Characterizations of amorphic association schemes in terms of fusing triples

TL;DR

This paper characterizes amorphic association schemes using the structure of their fusing-relations 3-hypergraph, showing that certain sunflower configurations imply amorphicity.

Contribution

It establishes a new criterion for amorphic schemes based on the presence of two 3-sunflowers in the hypergraph of fusing relations.

Findings

Amorphic schemes are characterized by hypergraph sunflower configurations.

For d ≥ 5, the presence of two 3-sunflowers in the hypergraph implies amorphicity.

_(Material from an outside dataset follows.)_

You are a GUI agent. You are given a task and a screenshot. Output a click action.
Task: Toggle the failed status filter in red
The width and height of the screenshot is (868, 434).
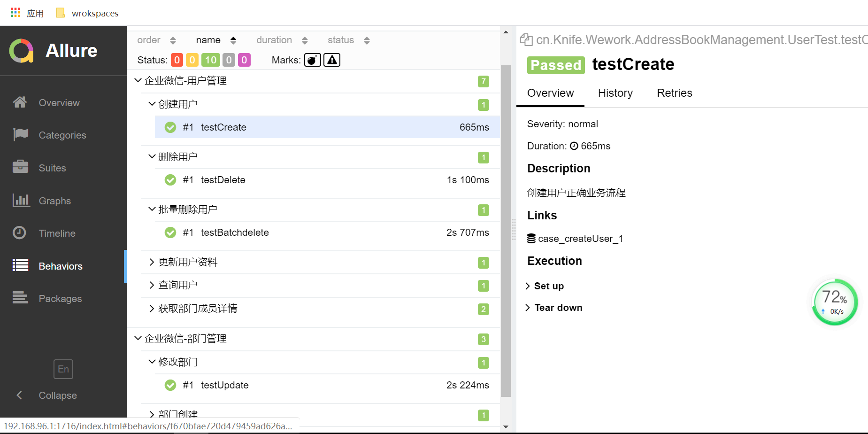click(x=177, y=60)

All triples of relations fuse if the hypergraph contains two 3-sunflowers.

Abstract

Let $\mathcal{R}$ be an association scheme with nontrivial relations $A_1,\ldots,A_d$. We call $\mathcal{R}$ amorphic if every possible fusion of its nontrivial relations gives rise to a fusion scheme. We define the fusing-relations $3$-hypergraph of $\mathcal{R}$ to be the $3$-uniform hypergraph on the vertex set $\{A_1,\ldots,A_d\}$ such that $\{ A_i, A_j, A_k \}$ forms an edge if it fuses, i.e., fusing $A_i, A_j, A_k$ gives rise to a fusion scheme of $\mathcal{R}$. A $3$-uniform hypergraph is called a $3$-sunflower if, for the edges, the union is the set of vertices and the intersection consists of $2$ vertices. In this paper, we prove that for $d\geq 5$, $\mathcal{R}$ is amorphic if its fusing-relations $3$-hypergraph contains two $3$-sunflowers. As a corollary, for $d\geq 5$, $\mathcal{R}$ is amorphic if and only if all triples of its nontrivial relations fuse.